After receiving the reviews of your work, you should plan on spending some time to aggregate and synthesize your reviews to find common patterns and themes from your group of reviewers about how to improve your work. The feedback you receive from this community of your peers will likely be more valuable than any advice an expert could give you about how to improve your work—but you don’t have to take our word for it—give ReviewFuse a chance and see for yourself!

Jacob

* If you would like to know more about “The Wisdom of Crowds” check out James Surowiecki’s book.

Critiquing: You are the expert, I think?…

Saturday, August 2nd, 2008

Judging someone’s work can be a daunting task, especially when you find it needing a lot of work. Who are you to be telling them how they should have written their story? Well it turns out you are the expert and writers desperately crave your feedback and opinions.

Many reviewers forget that they have been given the title of expert and belittle their own thoughts and opinions just in case they are wrong.

  • “The comma in the previous sentence is in the wrong spot, I think”
  • “I believe it would be better to use a pronoun here instead of repeating the name so many times”
  • “I would think you might want to shorten these paragraphs”

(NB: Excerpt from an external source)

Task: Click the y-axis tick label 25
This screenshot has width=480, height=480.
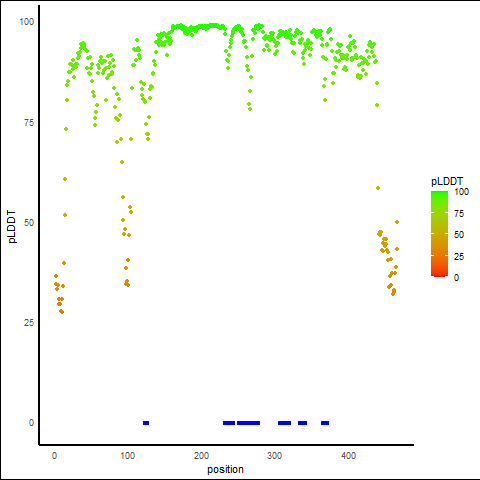Action: 29,323
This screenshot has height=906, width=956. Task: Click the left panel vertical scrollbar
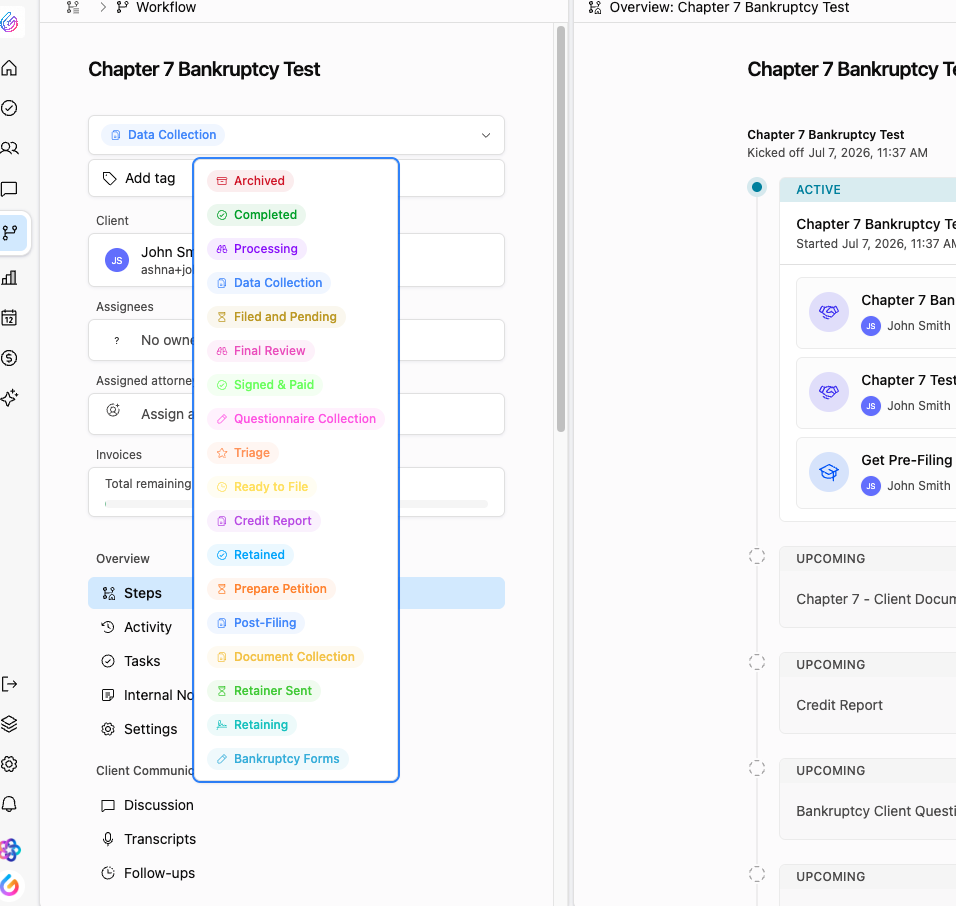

If you don’t know for sure that the comma is in the wrong spot say what you do know instead. Are you right? Absolutely, you know exactly what effect it had on you and the writer would love to know it.

  • “The comma in the previous sentence made it difficult for me to read by breaking the rhythm I had established”
  • “Repeating the characters name so many times made the paragraph feel very repetitious. Using pronouns would have helped the flow.”
  • “The long paragraphs made the story feel like it was dragging on. Paragraph breaks would help to liven up the action and give my eyes a break as I read.”

Both sets of comments say about the same thing, one set just sounds like it came from an expert. Writers aren’t necessarily looking for a grammar expert, plot expert, or a voice expert. Most of the time they simply want to know what the story did for you. Let’s face it, Writers are very creative and stubborn people; if they don’t like what you said, they will just ignore it :-d. They don’t want you to be right, they just want you to be yourself “The Expert.”

Need some practice? Critique this post, I am sure it could be better.